A Korean conducting Nielsen? It's a tribute to the all-around musicianship of the young Myung-whun Chung that he leads one of the most convincing versions ofSym. 3 after Bernstein's. The Danes have monopolized the Nielsen discography, with nods to Finland and Sweden, yet if you set Chung's "Espansiva" next to those from Berglund, Blomstedt, the recent Gilbert, and even the much-lauded Schonwandt, he finds more in the symphony's episodic moods than any of them. The whole work is permeated with a rare joy for a twentieth-century symphony, and Chung captures its bursting-at-the-seams jollity while knowing when to suddenly shift gears into tender, dreamy, and graceful music-making.
The album as a whole also makes for a satisfying all-Nielsen program. The overture to Nielsen's opera, Maskarade, should be played far more often.

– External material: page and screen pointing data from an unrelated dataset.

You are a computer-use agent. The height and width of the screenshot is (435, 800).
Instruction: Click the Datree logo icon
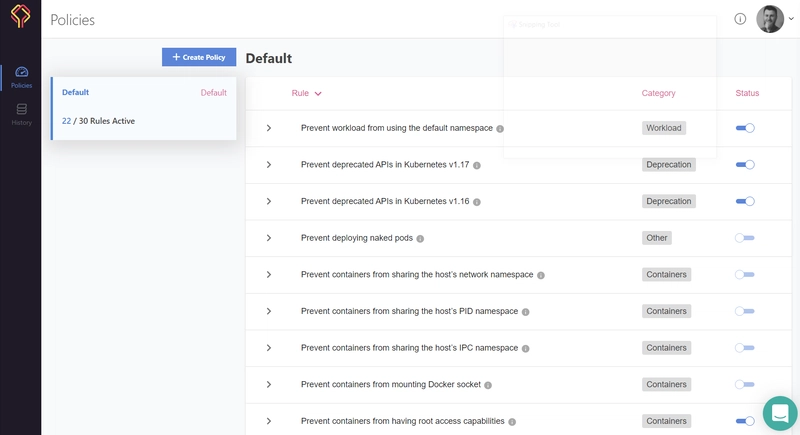[20, 19]
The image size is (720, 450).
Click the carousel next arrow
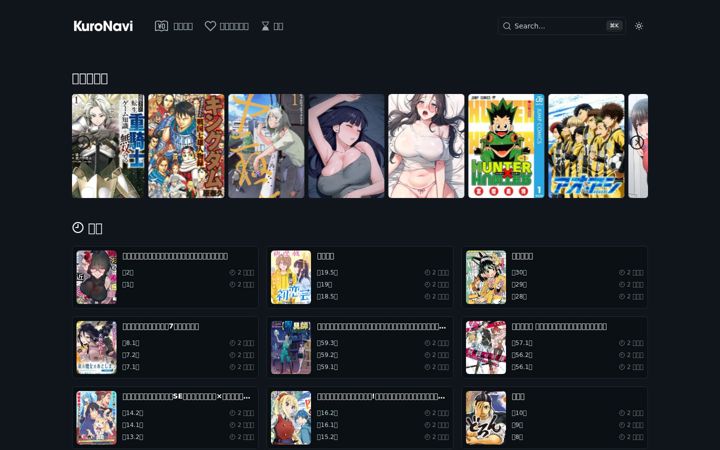pyautogui.click(x=636, y=142)
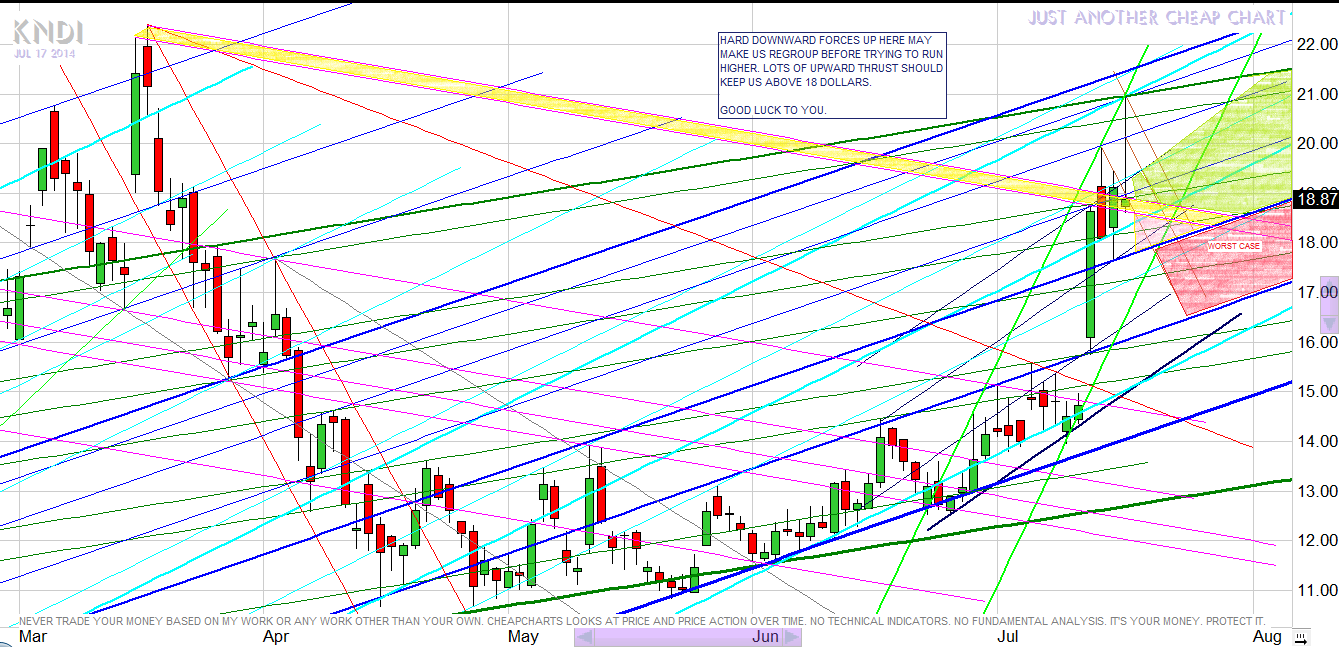Click the 22.00 price axis label
This screenshot has height=647, width=1339.
[1314, 44]
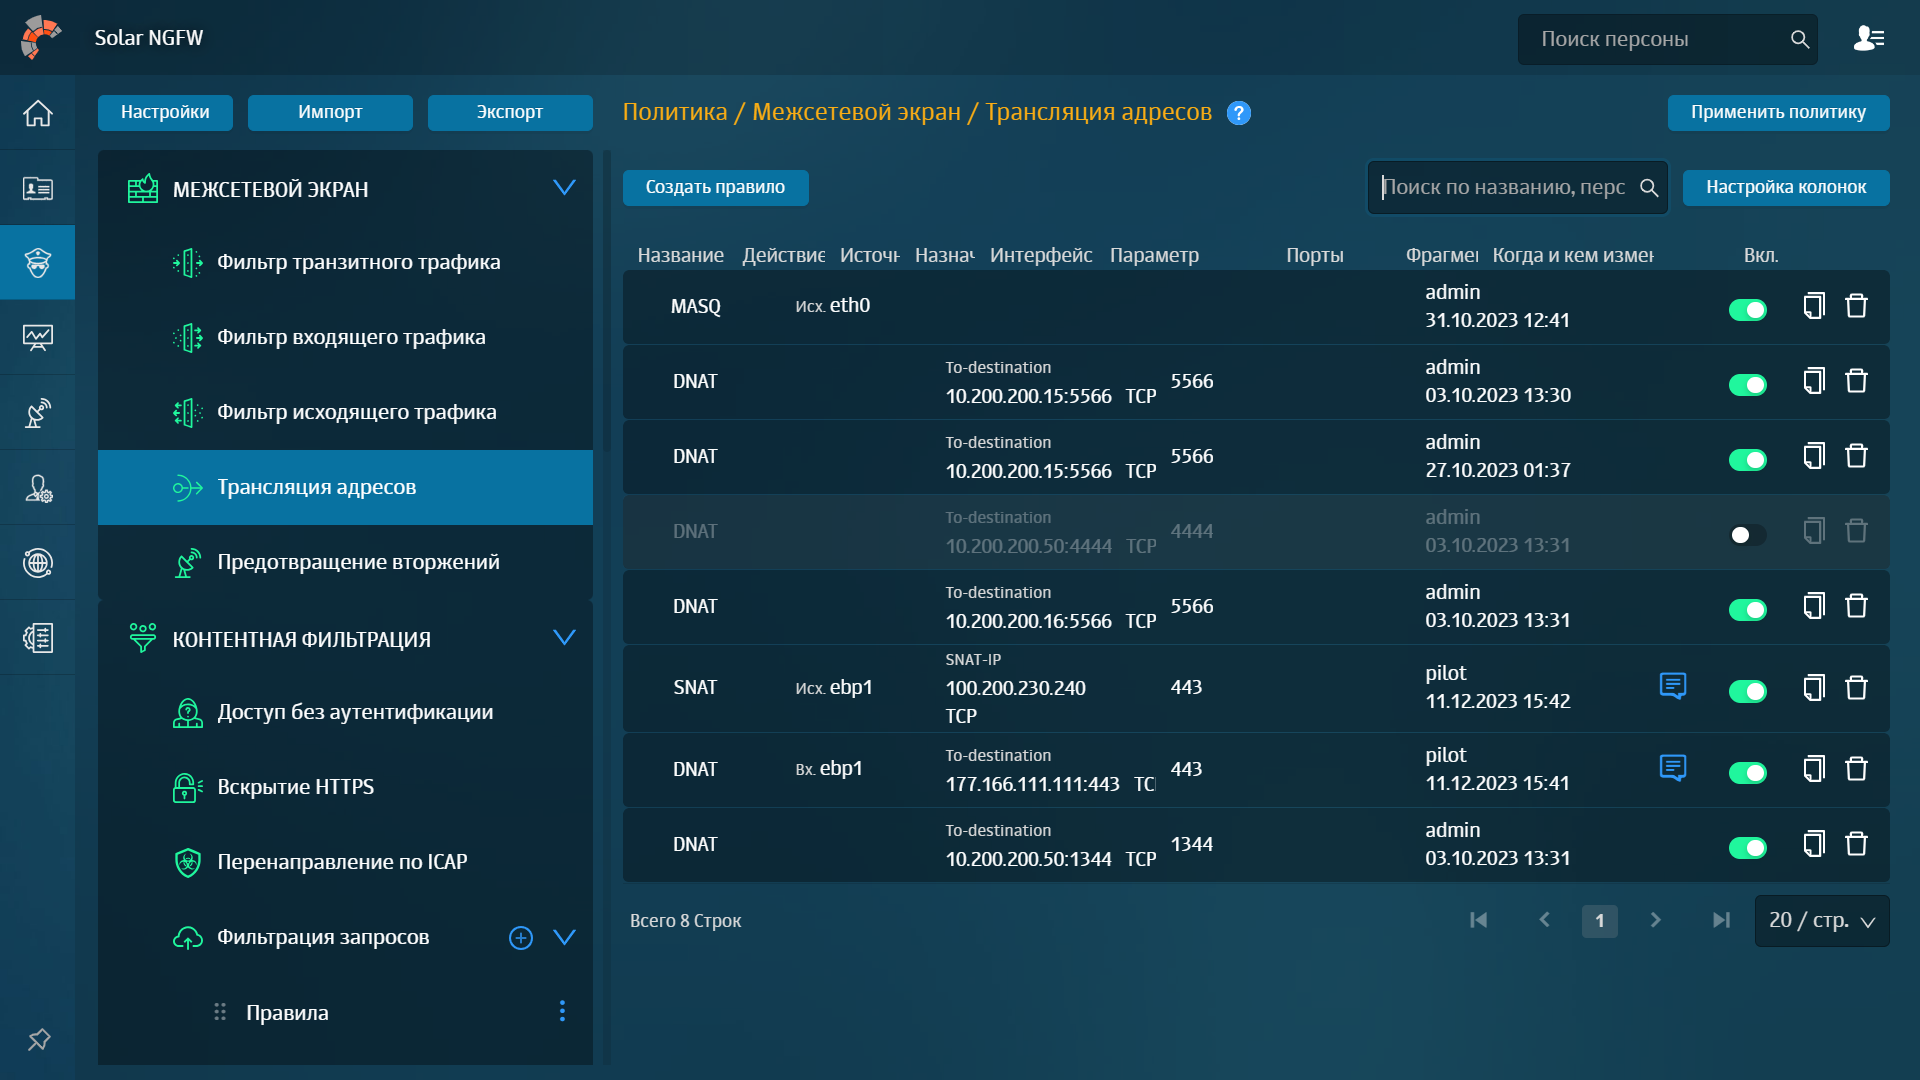Screen dimensions: 1920x1080
Task: Click the home icon in left sidebar
Action: pyautogui.click(x=38, y=113)
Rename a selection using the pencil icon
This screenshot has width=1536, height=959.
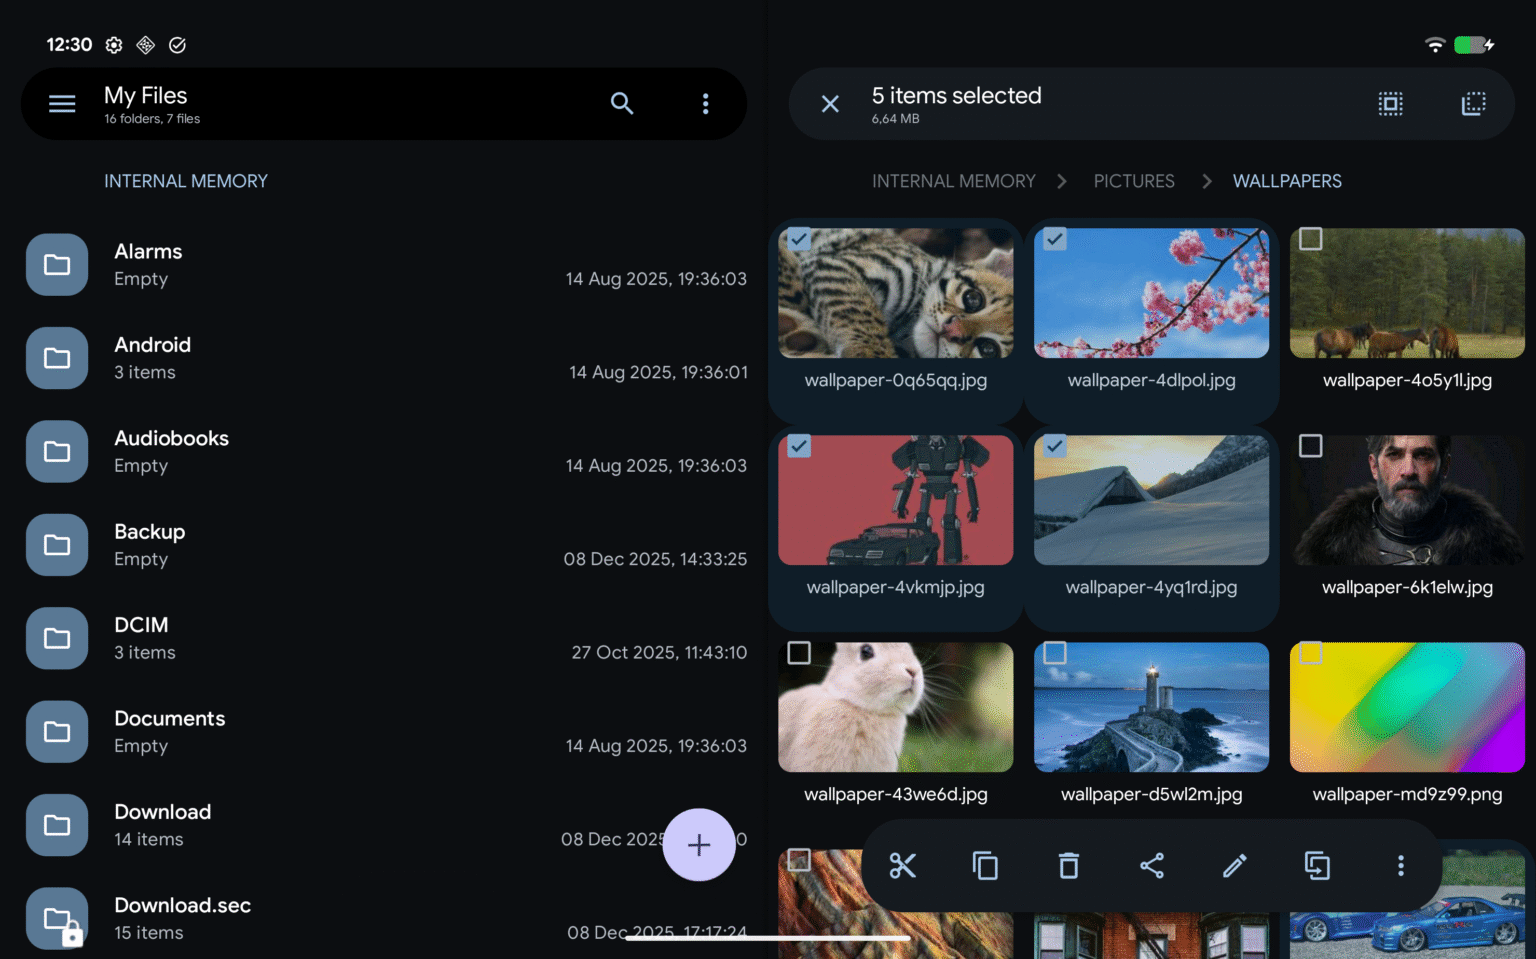pyautogui.click(x=1234, y=866)
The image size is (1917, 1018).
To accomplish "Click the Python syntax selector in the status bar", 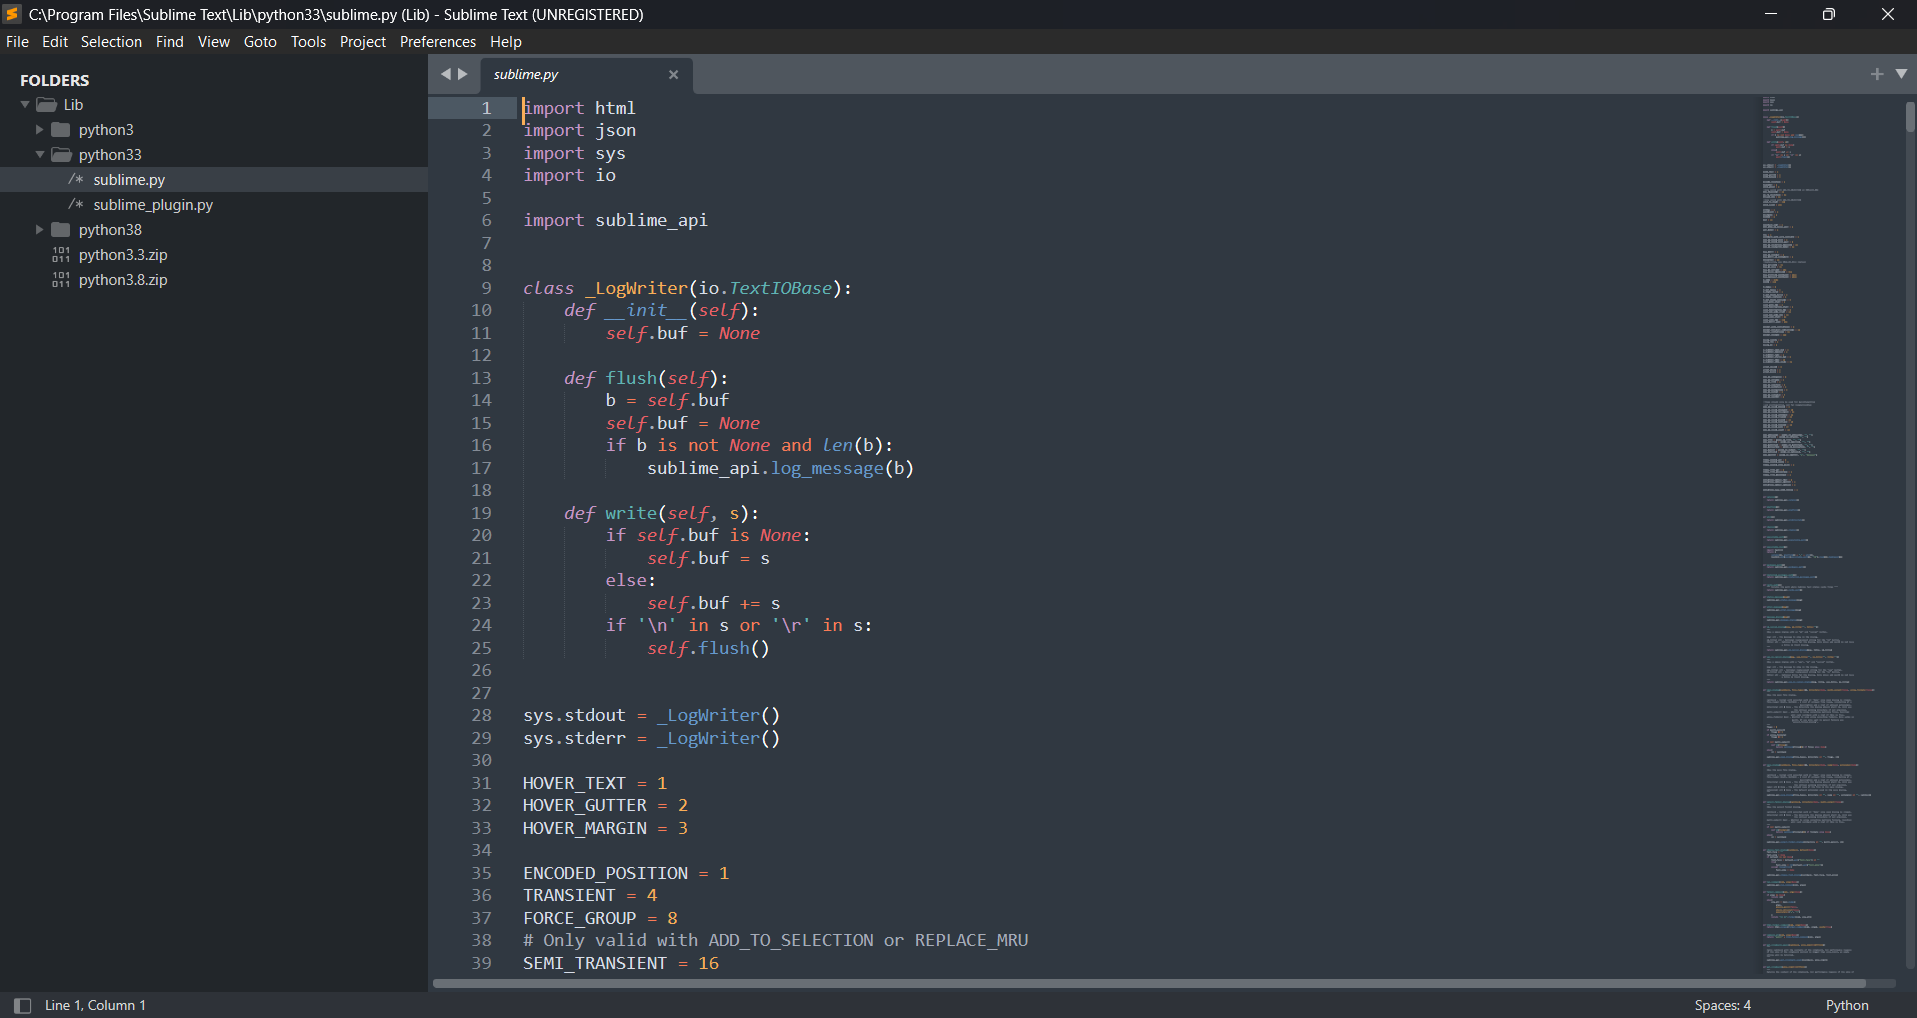I will (1845, 1005).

It's as rollicking as Ruslan and Ludmilla or Shostakovich's Festive Over., and Chung attacks it with exuberance. It's a drawback that the recorded sound, rare for BIS, is squeaky and out of balance, with the trumpets miked too close and the strings too far back. Nor is the Gothenburg orchestra, never one of my favorites, doing its best - this is pretty scrappy playing.
Things improve with the ebullient clarinet concerto, another work that should be played more often. Nielsen invented some new sounds for the instrument (such as a repeated deedle-deedle-deedle that's like a droll chortle), and he makes constant use of the snare drum, which is also prominent in the Fifth Sym It's too bad that the same melodic motif comes back too often, and there's more than a little aimlessness after the excellent first movement. Even so, clarinetist Olle Schill brings out the perky, mischievous side of the concerto better than anyone else I've heard.
The whole Chung cycle on BIS is worth exploring. He is a much underrated conductor on this side of the Atlantic, and he turns up with some surprising recordings outside his main repertoire, which is French.